A Jack Chick question

Tom: Don’t be puzzled. My reply wasn’t useles. Joel wants it to be useless so he could post a jerkish comment in the wrong forum.

Actually, Chick does answer e-mails to him. (or, one of his employees does, it’s more correct to say. I’ve e-mailed him in the past and gotten an answer.)

Hey, I just found this site this morning, while playing Caption This.

Cool!

[Cameron Frye]
Jack Chick, you’re my hero!
[/Cameron Frye]

From the Web site: “He’s an excellent artist for the most part.”

Talk about being fractally wrong; the man can’t draw to save his soul.

I’m totally hijacking this thread, but since it was brought up:

Boy, that’d be a long thread, since you’d get a million distinct viewpoints for each question.
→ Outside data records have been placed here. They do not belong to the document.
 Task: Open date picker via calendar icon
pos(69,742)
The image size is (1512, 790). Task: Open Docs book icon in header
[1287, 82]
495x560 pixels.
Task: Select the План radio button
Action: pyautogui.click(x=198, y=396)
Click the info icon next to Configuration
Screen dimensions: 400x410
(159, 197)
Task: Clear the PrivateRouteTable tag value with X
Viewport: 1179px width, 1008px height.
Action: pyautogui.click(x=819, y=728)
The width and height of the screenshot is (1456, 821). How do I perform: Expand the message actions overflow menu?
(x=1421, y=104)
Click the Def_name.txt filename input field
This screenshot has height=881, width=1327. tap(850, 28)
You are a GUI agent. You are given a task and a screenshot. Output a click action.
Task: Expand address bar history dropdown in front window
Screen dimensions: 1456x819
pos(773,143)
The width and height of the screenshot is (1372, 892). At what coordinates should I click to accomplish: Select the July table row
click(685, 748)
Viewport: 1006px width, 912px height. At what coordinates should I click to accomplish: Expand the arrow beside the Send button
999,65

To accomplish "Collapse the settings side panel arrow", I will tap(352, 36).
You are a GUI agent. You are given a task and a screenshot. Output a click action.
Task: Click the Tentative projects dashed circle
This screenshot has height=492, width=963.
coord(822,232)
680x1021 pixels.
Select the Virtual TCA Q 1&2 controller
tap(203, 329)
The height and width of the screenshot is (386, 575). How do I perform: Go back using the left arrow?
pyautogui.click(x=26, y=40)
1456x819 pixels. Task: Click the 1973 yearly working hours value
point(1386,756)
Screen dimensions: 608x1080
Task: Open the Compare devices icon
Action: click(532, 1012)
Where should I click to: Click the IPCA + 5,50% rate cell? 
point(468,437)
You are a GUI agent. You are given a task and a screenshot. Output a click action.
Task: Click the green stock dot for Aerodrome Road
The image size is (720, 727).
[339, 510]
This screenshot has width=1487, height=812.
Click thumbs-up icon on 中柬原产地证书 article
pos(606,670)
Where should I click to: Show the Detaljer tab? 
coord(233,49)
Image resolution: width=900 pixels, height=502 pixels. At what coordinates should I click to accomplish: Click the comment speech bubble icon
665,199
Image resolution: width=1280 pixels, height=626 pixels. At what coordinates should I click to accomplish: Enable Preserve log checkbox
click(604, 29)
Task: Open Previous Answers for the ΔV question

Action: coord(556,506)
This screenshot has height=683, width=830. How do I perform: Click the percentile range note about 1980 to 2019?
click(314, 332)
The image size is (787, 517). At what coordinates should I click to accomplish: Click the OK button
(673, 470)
Well, the mythology is complex and conflicting. I have seen stories where Vishnu appears to be more powerfful than Shiva and vice-versa. As to Kali, I have seen her referred to as a “shakti” which is the manifestation of the power of a god. If she is invoked to carry a certain aspect of a god’s power, than she could be quite powerful indeed.

People who traditionally worshipped a particular god usually have mythologies in which their god is the most powerful, so it is presumable that Kali worshippers would view Kali as being more powerful than Shiva. However, this would be out of the view of most of the Hindu mythological stories.

Sanskrit is a complex language, and sometimes the translations miss things, although from my readings of the Mahabharata (which includes the Baghavad Gita), this may not be a completely off interpretation. I can make the argument, though, that traditionally in Hindu learning culture, one is not supposed to question a teacher in the sense of being disrespectful or argumentative, but not in the sense of some sort of blind obedience. However, given several stories in the Mahabharta, I’m hard pressed to make that argument in this case.

However, the Baghavad Gita is not the only Hindu text, nor does it hold the only viewpoint in Hinduism. If you are limiting your study of Hinduism to part of the Baghavad Gita, then that would be like limiting your study of Christanity to one section of the Old Testament.

End of the hijack. As for the OP, Jack Chick seems to be a literalist, so why would he put anything in there that he didn’t believe?

Ooh – does that mean that in Party Girl, Jack Chick really believes that Satan puts poison in peoples’ drinks in person?

Yes. Or at least it makes my world just a little more amusing to believe he does.

In Jack Chick’s Big Daddy tract, he claims that atomic nuclei are not held together by the strong nuclear force; instead, they’re held together by God’s will. If that is true, it means that God is the power source behind nuclear weapons. I wonder if Jack would let us store barrels of the most holy nuclear waste at his church.

Well, hell, the Feds are forcing it on Nevada, shouldn’t be too much trouble to get Chick’s church turned into a nuclear waste storage facility.

Hah! So every time we’ve detonated a nuke, we were showing that our power is greater than god’s will! Take that, god!

:slight_smile:

Shhhh… God still has an inferiority complex over the fact that he’s powerless against iron chariots.

And his argument as to why nuclei aren’t held together by the strong nuclear force is a hoot in itself. “No one has seen gluons, therefore gluons don’t exist, therefore your entire model of the nucleus is wrong, therefore God did it.”